Requirements:
Reproduce all of the material below word for word, keeping each line unchanged.

══ Listed entries

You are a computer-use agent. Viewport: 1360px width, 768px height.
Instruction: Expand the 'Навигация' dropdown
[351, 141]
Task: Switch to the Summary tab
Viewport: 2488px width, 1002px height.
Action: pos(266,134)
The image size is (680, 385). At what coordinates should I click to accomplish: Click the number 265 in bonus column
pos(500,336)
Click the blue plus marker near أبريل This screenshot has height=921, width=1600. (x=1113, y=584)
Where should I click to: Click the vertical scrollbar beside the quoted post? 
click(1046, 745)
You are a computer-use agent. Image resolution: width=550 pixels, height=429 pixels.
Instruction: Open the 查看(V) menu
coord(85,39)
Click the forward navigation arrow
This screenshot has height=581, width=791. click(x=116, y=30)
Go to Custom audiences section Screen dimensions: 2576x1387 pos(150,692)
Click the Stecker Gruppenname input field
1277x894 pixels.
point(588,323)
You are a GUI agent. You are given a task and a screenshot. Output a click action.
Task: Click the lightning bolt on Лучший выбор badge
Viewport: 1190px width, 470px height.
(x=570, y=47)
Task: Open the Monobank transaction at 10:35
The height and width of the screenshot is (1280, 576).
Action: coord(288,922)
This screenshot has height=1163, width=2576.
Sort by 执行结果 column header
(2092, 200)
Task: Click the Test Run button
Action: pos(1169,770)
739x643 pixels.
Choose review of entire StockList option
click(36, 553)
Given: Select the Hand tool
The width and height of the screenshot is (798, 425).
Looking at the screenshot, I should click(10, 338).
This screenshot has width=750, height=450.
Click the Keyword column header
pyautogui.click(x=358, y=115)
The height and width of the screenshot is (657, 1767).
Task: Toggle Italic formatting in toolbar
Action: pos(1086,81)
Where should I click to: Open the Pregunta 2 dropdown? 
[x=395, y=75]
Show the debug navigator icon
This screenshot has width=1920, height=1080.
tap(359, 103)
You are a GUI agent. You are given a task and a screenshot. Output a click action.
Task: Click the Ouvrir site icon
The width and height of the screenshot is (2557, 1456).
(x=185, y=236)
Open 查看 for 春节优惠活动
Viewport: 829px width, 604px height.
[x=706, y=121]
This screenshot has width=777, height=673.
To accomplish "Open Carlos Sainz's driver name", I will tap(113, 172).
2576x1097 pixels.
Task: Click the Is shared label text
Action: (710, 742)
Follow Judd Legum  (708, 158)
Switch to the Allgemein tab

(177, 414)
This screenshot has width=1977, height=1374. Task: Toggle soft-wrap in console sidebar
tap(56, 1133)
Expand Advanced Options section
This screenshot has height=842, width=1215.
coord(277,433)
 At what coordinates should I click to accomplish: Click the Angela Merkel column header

════

Answer for this exercise:
You are a computer-use agent. Viewport: 1360px width, 768px height.
Instruction: Expand the 'Навигация' dropdown
[351, 141]
Task: Switch to the Summary tab
Viewport: 2488px width, 1002px height.
Action: pos(266,134)
The image size is (680, 385). At what coordinates should I click to accomplish: Click the number 265 in bonus column
pos(500,336)
Click the blue plus marker near أبريل This screenshot has height=921, width=1600. (x=1113, y=584)
Where should I click to: Click the vertical scrollbar beside the quoted post? 
click(1046, 745)
You are a computer-use agent. Image resolution: width=550 pixels, height=429 pixels.
Instruction: Open the 查看(V) menu
coord(85,39)
Click the forward navigation arrow
This screenshot has height=581, width=791. click(x=116, y=30)
Go to Custom audiences section Screen dimensions: 2576x1387 pos(150,692)
Click the Stecker Gruppenname input field
1277x894 pixels.
point(588,323)
You are a GUI agent. You are given a task and a screenshot. Output a click action.
Task: Click the lightning bolt on Лучший выбор badge
Viewport: 1190px width, 470px height.
(x=570, y=47)
Task: Open the Monobank transaction at 10:35
The height and width of the screenshot is (1280, 576).
Action: coord(288,922)
This screenshot has height=1163, width=2576.
Sort by 执行结果 column header
(2092, 200)
Task: Click the Test Run button
Action: pos(1169,770)
739x643 pixels.
Choose review of entire StockList option
click(36, 553)
Given: Select the Hand tool
The width and height of the screenshot is (798, 425).
Looking at the screenshot, I should click(10, 338).
This screenshot has width=750, height=450.
Click the Keyword column header
pyautogui.click(x=358, y=115)
The height and width of the screenshot is (657, 1767).
Task: Toggle Italic formatting in toolbar
Action: pos(1086,81)
Where should I click to: Open the Pregunta 2 dropdown? 
[x=395, y=75]
Show the debug navigator icon
This screenshot has width=1920, height=1080.
tap(359, 103)
You are a GUI agent. You are given a task and a screenshot. Output a click action.
Task: Click the Ouvrir site icon
The width and height of the screenshot is (2557, 1456).
(x=185, y=236)
Open 查看 for 春节优惠活动
Viewport: 829px width, 604px height.
[x=706, y=121]
This screenshot has width=777, height=673.
To accomplish "Open Carlos Sainz's driver name", I will tap(113, 172).
2576x1097 pixels.
Task: Click the Is shared label text
Action: (710, 742)
Follow Judd Legum  (708, 158)
Switch to the Allgemein tab

(177, 414)
This screenshot has width=1977, height=1374. Task: Toggle soft-wrap in console sidebar
tap(56, 1133)
Expand Advanced Options section
This screenshot has height=842, width=1215.
coord(277,433)
 At what coordinates should I click to accomplish: Click the Angela Merkel column header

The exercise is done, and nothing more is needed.